Relegated and on the verge of financial collapse, Fulham's condition was desperate, but in Ray Lewington, one of the stars of Macdonald's side and a player who had done his apprenticeship under the studious Dave Sexton at Chelsea, the supporters saw someone who they thought could lift morale.
His return from a 12-month stint with Sheffield United in the summer of 1986, moreover, raised hopes that the new owners, Marler Estates, were interested in helping to revive a demoralised club. Perhaps expectations were too high and too big a burden was placed on an inexperienced manager.
If going back is difficult, taking on a first managerial job adds to the problems, but, even taking these factors into account, nothing could have prepared Lewington for the baptism of fire that awaited him.
A merger proposal, another change of owners, a 0-10 defeat at Anfield and a flirtation with Division Four were all on the agenda in 1986-7. The club, and Lewington, came through it all but the hoped for improvement in League status never materialised.

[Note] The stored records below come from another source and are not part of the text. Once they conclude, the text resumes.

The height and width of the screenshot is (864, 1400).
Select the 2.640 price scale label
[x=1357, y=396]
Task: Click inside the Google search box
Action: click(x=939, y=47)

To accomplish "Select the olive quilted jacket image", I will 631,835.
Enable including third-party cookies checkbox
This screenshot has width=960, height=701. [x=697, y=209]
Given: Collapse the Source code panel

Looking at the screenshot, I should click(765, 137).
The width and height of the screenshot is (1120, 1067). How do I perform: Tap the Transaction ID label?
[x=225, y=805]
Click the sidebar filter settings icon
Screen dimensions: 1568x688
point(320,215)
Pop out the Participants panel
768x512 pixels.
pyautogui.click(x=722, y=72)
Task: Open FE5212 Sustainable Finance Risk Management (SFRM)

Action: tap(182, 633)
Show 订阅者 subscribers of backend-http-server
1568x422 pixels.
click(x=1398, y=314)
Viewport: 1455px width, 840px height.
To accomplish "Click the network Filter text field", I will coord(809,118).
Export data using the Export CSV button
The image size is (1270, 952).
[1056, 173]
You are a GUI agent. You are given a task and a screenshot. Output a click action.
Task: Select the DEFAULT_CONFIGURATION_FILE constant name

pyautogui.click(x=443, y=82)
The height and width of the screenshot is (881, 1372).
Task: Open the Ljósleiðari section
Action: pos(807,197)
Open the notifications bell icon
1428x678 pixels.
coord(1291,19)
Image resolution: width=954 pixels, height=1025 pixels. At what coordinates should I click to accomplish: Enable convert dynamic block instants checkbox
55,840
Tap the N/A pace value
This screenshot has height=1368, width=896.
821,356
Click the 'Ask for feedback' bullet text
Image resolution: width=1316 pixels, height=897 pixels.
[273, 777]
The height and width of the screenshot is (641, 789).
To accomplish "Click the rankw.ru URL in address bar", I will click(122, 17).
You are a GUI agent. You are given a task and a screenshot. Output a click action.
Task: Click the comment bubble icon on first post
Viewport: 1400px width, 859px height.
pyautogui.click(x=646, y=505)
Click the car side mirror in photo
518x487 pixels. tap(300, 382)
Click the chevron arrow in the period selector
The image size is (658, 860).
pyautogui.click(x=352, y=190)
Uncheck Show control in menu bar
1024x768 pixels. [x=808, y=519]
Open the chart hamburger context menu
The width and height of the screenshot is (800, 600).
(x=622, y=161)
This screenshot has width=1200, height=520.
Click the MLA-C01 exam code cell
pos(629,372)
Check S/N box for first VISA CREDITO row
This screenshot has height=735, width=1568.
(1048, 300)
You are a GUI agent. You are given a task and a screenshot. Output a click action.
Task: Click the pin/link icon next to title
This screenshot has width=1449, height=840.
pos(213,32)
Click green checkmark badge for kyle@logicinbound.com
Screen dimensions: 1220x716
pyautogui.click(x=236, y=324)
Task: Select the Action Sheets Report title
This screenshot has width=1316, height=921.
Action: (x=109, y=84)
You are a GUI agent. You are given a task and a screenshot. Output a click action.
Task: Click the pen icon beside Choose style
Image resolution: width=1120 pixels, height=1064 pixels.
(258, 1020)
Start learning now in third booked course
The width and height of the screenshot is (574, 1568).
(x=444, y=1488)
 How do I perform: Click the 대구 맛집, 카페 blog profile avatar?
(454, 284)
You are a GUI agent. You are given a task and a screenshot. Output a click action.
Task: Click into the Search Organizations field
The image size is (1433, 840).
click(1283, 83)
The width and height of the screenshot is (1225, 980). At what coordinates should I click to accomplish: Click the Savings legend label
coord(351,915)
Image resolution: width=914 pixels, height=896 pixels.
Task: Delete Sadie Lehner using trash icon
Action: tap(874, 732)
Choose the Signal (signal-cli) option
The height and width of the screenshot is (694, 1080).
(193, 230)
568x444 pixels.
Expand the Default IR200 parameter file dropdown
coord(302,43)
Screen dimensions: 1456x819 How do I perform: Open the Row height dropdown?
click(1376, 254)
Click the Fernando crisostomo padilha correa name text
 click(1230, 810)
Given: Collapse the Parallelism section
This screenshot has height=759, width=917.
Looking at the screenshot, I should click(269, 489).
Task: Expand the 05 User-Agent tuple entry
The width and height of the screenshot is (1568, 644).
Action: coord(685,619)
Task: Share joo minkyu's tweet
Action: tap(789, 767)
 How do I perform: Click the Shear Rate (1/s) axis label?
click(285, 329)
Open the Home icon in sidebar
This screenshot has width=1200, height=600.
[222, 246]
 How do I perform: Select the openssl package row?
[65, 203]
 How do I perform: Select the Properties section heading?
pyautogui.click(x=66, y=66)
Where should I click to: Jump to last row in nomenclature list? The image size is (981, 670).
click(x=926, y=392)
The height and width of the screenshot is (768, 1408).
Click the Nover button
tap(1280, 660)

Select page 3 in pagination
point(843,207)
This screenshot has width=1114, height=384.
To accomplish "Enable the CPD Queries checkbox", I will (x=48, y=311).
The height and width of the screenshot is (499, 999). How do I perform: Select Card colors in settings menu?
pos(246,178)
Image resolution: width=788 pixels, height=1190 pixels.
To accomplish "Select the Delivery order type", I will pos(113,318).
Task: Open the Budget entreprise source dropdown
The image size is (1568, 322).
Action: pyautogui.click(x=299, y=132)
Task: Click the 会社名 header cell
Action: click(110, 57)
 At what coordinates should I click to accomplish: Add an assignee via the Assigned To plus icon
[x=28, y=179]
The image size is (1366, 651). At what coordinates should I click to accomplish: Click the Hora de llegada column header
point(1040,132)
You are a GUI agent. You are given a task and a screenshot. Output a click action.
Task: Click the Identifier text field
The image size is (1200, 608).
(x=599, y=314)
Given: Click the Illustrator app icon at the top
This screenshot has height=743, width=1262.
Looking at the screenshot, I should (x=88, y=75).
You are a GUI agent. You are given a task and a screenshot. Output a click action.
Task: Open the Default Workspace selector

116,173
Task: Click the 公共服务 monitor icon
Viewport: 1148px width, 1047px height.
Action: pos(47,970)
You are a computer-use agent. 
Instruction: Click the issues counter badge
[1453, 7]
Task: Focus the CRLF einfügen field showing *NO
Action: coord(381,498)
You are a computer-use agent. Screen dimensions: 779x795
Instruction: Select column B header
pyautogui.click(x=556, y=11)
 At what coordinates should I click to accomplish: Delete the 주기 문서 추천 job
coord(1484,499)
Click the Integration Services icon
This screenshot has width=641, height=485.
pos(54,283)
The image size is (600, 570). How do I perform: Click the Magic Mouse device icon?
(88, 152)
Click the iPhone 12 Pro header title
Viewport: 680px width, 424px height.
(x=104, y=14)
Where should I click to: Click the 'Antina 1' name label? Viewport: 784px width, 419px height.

A brief flourish, which ended in the play-offs in 1989, was as close as the club got, and within 12 months the Cottagers were fighting for their Third Division lives. Despite the poor record, Lewington himself remained personally popular.
He was a respected coach, transparently honest and very approachable, but he had few resources at his disposal and he seemed to lack the personal ruthlessness associated with the best managers. At times, he seemed openly to share the supporters' disappointments and insecurities but he had few remedies to offer.